Reproduce the records below in full and without edits, omitting images.

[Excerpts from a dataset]
◆ ◆ ◆ ◆ ◆ ◆ ◆

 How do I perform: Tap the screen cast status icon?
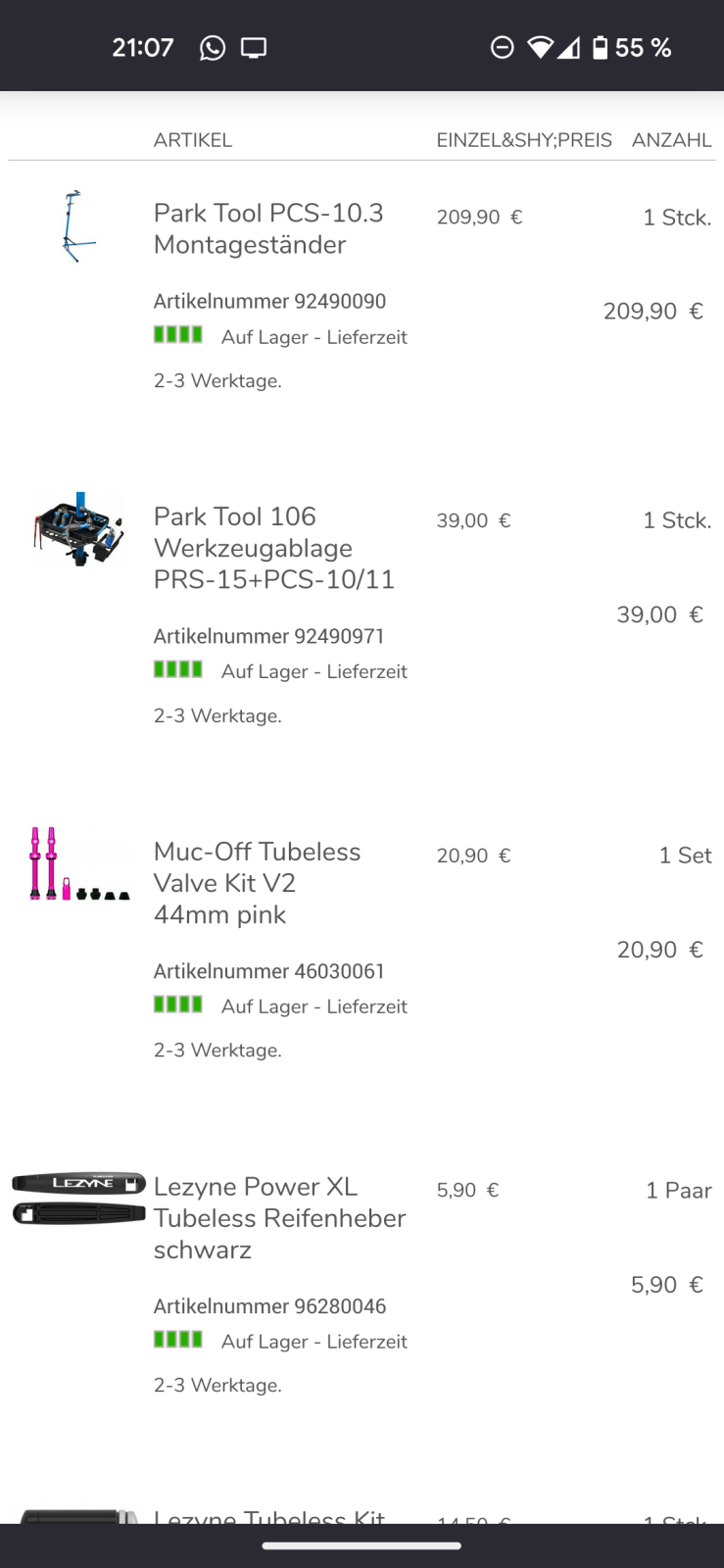click(254, 48)
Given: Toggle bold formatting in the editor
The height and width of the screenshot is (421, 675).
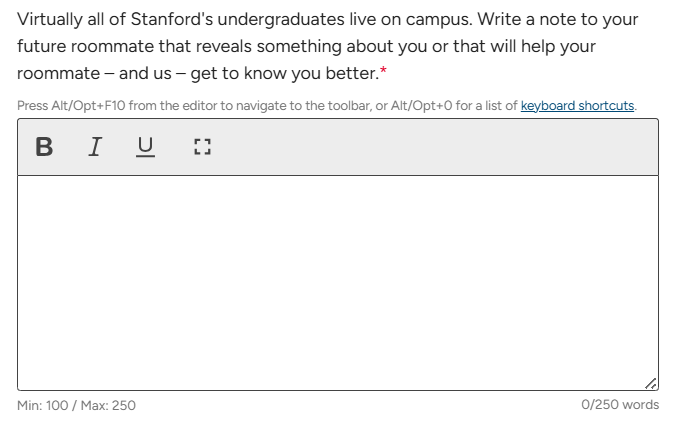Looking at the screenshot, I should (x=44, y=147).
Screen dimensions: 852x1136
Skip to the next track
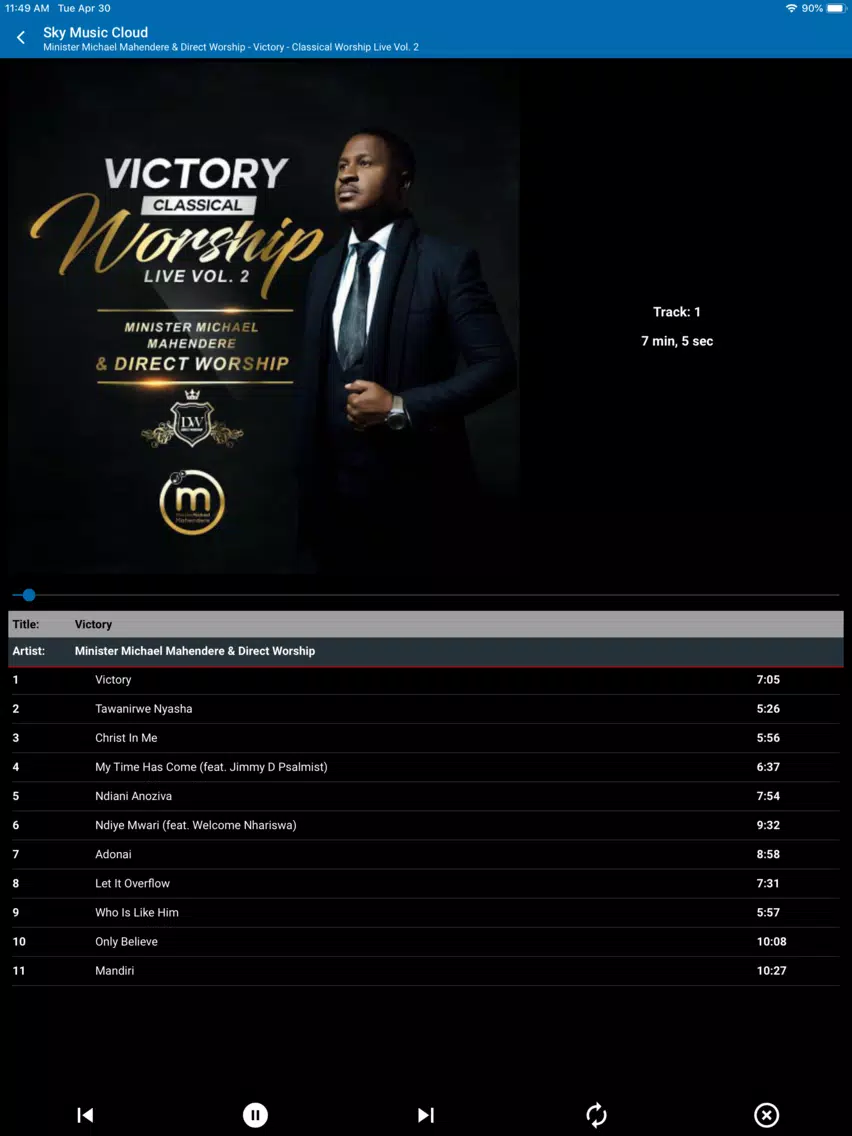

◆ ◆ ◆ ◆ ◆ ◆ ◆

◆ Final answer ◆
 How do I perform: Tap the screen cast status icon?
click(254, 48)
Given: Toggle bold formatting in the editor
The height and width of the screenshot is (421, 675).
Looking at the screenshot, I should (x=44, y=147).
Screen dimensions: 852x1136
Skip to the next track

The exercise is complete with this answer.